Gerechtshof 's-Hertogenbosch

Datum uitspraak
16 mei 2019
Publicatiedatum
16 mei 2019
Zaaknummer
200.224.088_01
Instantie
Gerechtshof 's-Hertogenbosch
Type
Uitspraak
Procedures
  • Hoger beroep
Vindplaatsen
  • Rechtspraak.nl
AI samenvatting door LexboostAutomatisch gegenereerd

Wijziging zorgregeling tussen ouders in hoger beroep met betrekking tot minderjarige

In deze zaak gaat het om een hoger beroep betreffende de zorgregeling voor een minderjarige, waarbij de moeder en de vader in geschil zijn over de verdeling van de zorg- en opvoedingstaken. De moeder, vertegenwoordigd door mr. C.J.M. Dreessen, heeft in eerste aanleg een beschikking gekregen die de zorgregeling voor de minderjarige vaststelt. De vader, vertegenwoordigd door mr. P.J.H.C. Glenz, is het niet eens met deze regeling en heeft hoger beroep aangetekend. De Raad voor de Kinderbescherming is ook betrokken in deze procedure.

De rechtbank had eerder bepaald dat de minderjarige voorlopig bij de vader verblijft van vrijdag na school tot dinsdag voor school. De ouders zijn in gesprek met drs. [naam] over de zorgregeling, maar deze gesprekken verlopen wisselend. De moeder heeft zorgen over de emotionele reacties van de minderjarige na de wisselmomenten. De vader stelt dat de huidige regeling goed verloopt en dat de minderjarige zich goed ontwikkelt.

Tijdens de mondelinge behandeling op 11 april 2019 zijn beide ouders gehoord, evenals de vertegenwoordiger van de Raad. Het hof heeft de argumenten van beide partijen afgewogen en is tot de conclusie gekomen dat de huidige zorgregeling kan worden uitgebreid, maar dat dit geleidelijk moet gebeuren om de stabiliteit voor de minderjarige te waarborgen. Het hof heeft besloten dat de minderjarige vanaf het eerste contactweekend in juni 2019 bij de vader zal verblijven van donderdagmiddag na school tot woensdagochtend voor school, met een regeling voor vakanties en feestdagen in onderling overleg.

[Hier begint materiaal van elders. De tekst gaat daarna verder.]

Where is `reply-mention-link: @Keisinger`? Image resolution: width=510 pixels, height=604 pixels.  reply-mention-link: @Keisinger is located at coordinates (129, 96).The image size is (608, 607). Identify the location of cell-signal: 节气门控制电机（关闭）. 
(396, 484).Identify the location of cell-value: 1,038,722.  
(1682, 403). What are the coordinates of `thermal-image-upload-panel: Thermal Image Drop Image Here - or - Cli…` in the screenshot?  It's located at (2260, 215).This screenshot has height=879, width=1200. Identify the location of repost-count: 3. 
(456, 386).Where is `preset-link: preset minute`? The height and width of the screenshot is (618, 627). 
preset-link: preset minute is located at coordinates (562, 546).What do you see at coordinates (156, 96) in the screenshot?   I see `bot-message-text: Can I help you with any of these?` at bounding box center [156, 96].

De beslissing van het hof is om de eerdere beschikking van de rechtbank te vernietigen en een nieuwe zorgregeling vast te stellen, die uitvoerbaar bij voorraad is. De ouders hebben verklaard de procedure bij de rechtbank in te trekken, waardoor het hof nu een definitieve regeling kan vaststellen.

Uitspraak

GERECHTSHOF 's-HERTOGENBOSCH
Team familie- en jeugdrecht
Uitspraak: 16 mei 2019
Zaaknummer: 200.224.088/01
Zaaknummer eerste aanleg: C/03/220605 / FA RK 16-1605
in de zaak in hoger beroep van:
[de moeder],
wonende te
[woonplaats] ,
appellante,
hierna te noemen: de moeder,
advocaat: mr. C.J.M. Dreessen,
tegen
[de vader],
wonende te
[woonplaats] ,
verweerder,
hierna te noemen: de vader,
advocaat: mr. P.J.H.C. Glenz.
In zijn hoedanigheid als omschreven in artikel 810 van het Wetboek van Burgerlijke Rechtsvordering is in de procedure gekend:
de Raad voor de Kinderbescherming,
vestiging Zuidoost-Nederland, locatie [locatie] ,
hierna te noemen: de raad.

5.De beschikking d.d. 21 juni 2018

Bij die beschikking heeft het hof:
- bepaald dat [minderjarige] , voorlopig totdat anders wordt beslist of overeengekomen, eenmaal per veertien dagen van vrijdag een uur na school tot dinsdag een half uur voor school bij de vader verblijft, waarbij de vader [minderjarige] bij de moeder ophaalt en weer terugbrengt;
- de uitvoerbaarheid bij voorraad van de werking van de bestreden beschikking geschorst voor zover betrekking hebbende op de zorgregeling gedurende de gewone weken (niet zijnde vakanties en feestdagen);
- de (advocaten van de) ouders verzocht tijdig vóór de hierna te noemen pro forma datum het hof te informeren over het verloop/de uitkomst van de gesprekken bij drs. [naam] en over het gewenste verdere verloop van de procedure, onder gelijktijdige verstrekking van een afschrift van die schriftelijke informatie aan de (advocaat van de) andere ouder en de raad;
- iedere verdere beslissing pro forma aangehouden tot 20 december 2018.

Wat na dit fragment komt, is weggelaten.